**Work instruction:**
Every entry that follows must be written out exactly, apart from its pictures.

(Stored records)
________________

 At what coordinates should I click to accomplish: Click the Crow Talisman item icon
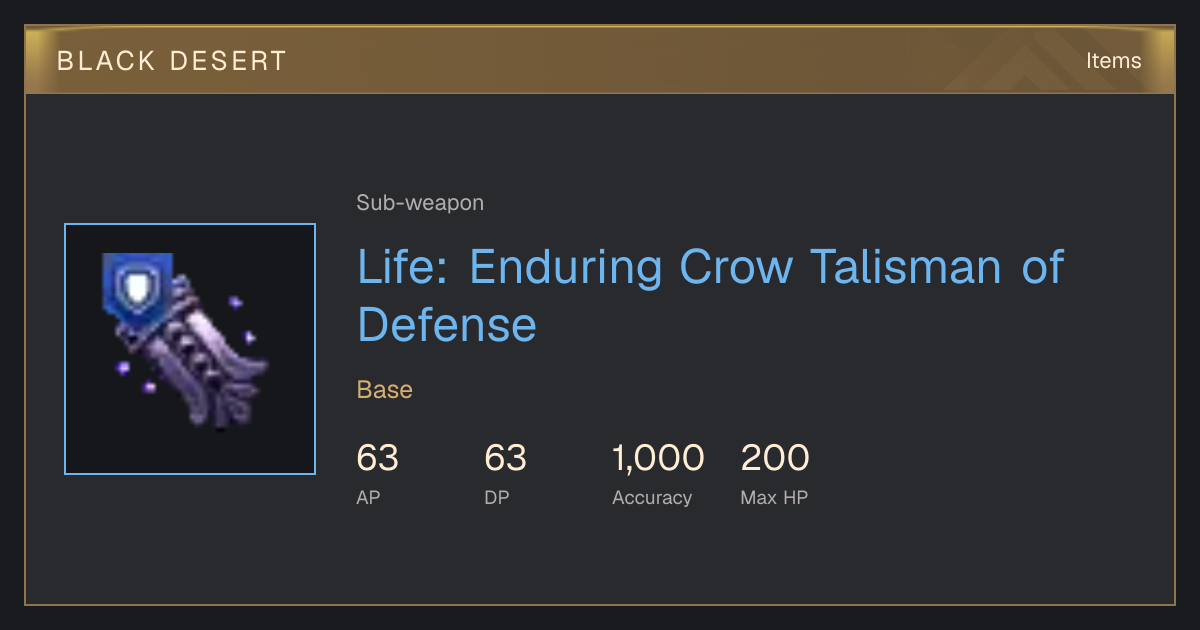(x=190, y=349)
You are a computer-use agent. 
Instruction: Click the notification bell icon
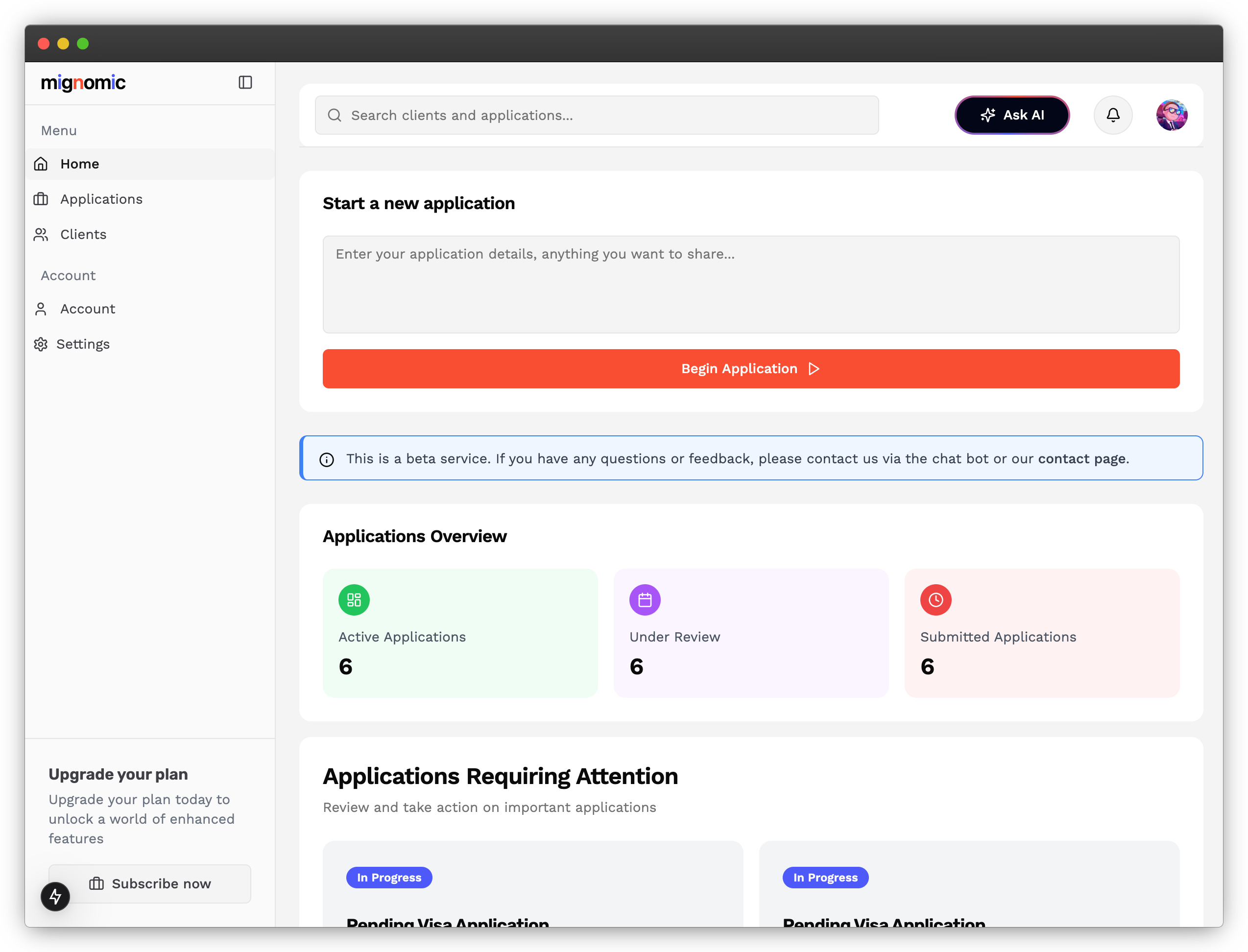click(1113, 115)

________________

**Reply to the task:**
 At what coordinates should I click to accomplish: Click the Crow Talisman item icon
(x=190, y=349)
You are a computer-use agent. 
Instruction: Click the notification bell icon
click(1113, 115)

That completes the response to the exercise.